Une odieuse réclame

par Voris : compte fermé
mardi 29 août 2006

La Revue philanthropique 1905, page 433, dénonce certaines compagnies qui assurent l’enfant avant sa naissance et qui accordent une indemnité en cas d’accouchement d’un enfant mort-né. “Une publicité d’un goût douteux a même été faite par une de ces compagnies étrangères et M. le Dr Dupureux a cité, dans son rapport à la Société belge de médecine publique, ce dialogue tristement édifiant, emprunté à un opuscule d’origine commerciale :

Charles : - Les gens mariés ont généralement des enfants. Eh bien, les enfants, sept ou huit, sont également assurés, sans que vous deviez payer pour eux. S’ils devaient mourir avant l’âge de huit ans, la Compagnie vous indemniserait.
Pierre : - Combien ? Certainement 5 francs.
Charles : - Vous faites erreur. Il y a six mois j’ai perdu mon Louis, un enfant de trois ans, et j’ai reçu 30 francs !
Pierre : - Trente francs ? Comment est-ce possible ?
Charles : - Je l’ignore, mais le fait est qu’on m’a payé ; l’enfant est mort la nuit ; le lendemain après-midi, j’avais l’argent en main.
Pierre : - C’est à peine croyable. Mais c’est bien réel puisque vous avez touché.
Charles : - Mais ce n’est rien encore.


Pierre : - Quoi donc ?
Charles : - En cas de fausse couche on touche également une indemnité. Le fait est rare, mais il se présente cependant. A la mort de mon Louis, par suite de l’émotion, ma femme a eu une perte.
Pierre : - Et qu’avez-vous touché ?
Charles : - Vingt francs.
Pierre : - Vingt francs  ? Ce sont mensonges que vous me contez.
Charles : - Pourquoi vous mentirais-je ?
Pierre : - C’est exact, nous sommes bons amis ; mais c’est égal. C’est si extraordinaire qu’on a peine à le croire.
Charles : - C’est ainsi. Au début non plus je ne pouvais y croire ; je pensais que c’étaient tromperies dans le genre de romans-livraisons ou de ces assurances sur le bétail dont on n’entend plus parler une fois le versement opéré. Mais ma femme nous a fait inscrire sans m’en rien dire, parce que je faisais de l’opposition. Maintenant, il est vrai, je reconnais que la Compagnie paye bien et agit correctement.
Pierre : - Vous êtes satisfait ?
Charles : - Vous vous l’imaginez, trente et vingt font cinquante francs trouvés en trois semaines : c’est une aubaine pour un ménage ouvrier.”

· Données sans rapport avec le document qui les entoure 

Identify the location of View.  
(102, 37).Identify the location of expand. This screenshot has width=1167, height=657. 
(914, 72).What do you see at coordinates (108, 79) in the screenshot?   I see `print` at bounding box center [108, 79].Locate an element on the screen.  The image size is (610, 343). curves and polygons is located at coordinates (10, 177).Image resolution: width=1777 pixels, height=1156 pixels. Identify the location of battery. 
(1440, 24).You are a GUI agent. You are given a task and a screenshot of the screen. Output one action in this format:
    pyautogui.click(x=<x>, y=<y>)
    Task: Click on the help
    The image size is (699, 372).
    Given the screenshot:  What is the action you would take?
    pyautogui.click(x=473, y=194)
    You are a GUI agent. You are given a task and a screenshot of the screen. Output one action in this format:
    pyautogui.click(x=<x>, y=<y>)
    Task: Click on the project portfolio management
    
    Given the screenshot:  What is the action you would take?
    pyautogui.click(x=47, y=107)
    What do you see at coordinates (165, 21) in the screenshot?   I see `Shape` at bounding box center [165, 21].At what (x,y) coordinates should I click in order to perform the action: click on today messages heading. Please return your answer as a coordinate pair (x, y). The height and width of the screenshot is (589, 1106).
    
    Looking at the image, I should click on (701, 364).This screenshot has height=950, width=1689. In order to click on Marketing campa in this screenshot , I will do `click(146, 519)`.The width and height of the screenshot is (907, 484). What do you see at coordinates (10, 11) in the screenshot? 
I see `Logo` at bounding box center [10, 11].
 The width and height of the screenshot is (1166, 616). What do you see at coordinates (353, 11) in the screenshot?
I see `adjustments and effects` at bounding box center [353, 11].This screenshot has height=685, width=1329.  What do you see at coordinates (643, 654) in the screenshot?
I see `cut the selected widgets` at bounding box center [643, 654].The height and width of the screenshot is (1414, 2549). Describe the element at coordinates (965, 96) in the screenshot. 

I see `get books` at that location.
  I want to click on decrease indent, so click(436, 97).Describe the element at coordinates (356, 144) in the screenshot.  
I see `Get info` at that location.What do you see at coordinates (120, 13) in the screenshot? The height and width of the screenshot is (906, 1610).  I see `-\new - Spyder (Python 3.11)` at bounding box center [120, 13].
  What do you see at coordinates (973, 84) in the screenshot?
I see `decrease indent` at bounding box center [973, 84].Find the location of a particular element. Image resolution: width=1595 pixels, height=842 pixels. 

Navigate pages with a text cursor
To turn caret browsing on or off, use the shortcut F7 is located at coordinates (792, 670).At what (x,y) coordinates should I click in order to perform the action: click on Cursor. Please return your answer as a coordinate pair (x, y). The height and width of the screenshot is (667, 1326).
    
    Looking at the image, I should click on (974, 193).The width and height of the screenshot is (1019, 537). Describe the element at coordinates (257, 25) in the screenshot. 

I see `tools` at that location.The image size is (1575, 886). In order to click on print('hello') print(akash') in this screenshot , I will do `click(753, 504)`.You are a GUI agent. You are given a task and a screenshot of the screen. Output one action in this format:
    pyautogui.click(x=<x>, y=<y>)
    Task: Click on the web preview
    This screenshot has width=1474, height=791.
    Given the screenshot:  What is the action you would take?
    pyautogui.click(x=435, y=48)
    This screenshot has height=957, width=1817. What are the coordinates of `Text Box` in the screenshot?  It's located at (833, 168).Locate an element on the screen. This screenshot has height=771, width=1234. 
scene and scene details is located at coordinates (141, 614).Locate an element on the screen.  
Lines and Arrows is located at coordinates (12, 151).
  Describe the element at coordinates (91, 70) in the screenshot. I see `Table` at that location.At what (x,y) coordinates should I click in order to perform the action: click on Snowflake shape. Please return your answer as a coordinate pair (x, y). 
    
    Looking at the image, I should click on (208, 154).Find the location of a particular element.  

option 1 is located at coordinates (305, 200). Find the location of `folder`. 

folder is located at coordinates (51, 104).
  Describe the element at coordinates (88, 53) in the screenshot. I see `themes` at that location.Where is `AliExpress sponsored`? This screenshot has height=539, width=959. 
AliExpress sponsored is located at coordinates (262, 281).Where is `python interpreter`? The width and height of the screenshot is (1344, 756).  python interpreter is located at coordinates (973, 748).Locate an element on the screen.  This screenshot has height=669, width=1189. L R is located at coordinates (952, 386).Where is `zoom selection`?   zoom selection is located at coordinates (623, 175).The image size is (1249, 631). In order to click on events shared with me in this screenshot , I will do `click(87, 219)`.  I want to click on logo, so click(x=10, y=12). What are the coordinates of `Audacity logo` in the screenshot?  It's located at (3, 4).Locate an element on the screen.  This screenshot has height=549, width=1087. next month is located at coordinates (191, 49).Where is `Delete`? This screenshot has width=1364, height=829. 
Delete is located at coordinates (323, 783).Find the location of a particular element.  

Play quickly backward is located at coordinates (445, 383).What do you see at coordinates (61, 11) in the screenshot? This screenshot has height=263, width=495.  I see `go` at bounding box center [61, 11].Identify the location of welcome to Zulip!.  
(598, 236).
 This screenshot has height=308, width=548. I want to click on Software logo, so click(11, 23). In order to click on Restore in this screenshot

Cette conversation-réclame se termine par un mot de la fin :
Charles : - Cette Compagnie est établie d’après les lois belges et approuvée par Sa Majesté le Roi.
Pierre : - Approuvée par le Roi ! Elle est donc excellente, car le Roi n’approuverait rien qui n’ait été l’objet d’une enquête, et, s’il l’approuve, c’est qu’elle est régulière.

La revue fait remarquer que M. le Dr Dupureux a étudié 141 enfants assurés en bas âge. Résultat : 140 sur 141 sont morts avant un an d’assurance.

(Extrait des rapports de l’Inspecteur départemental de l’Assistance publique du Finistère à Monsieur le Préfet du Finistère. Année 1900. Archive du Conseil général du Finistère).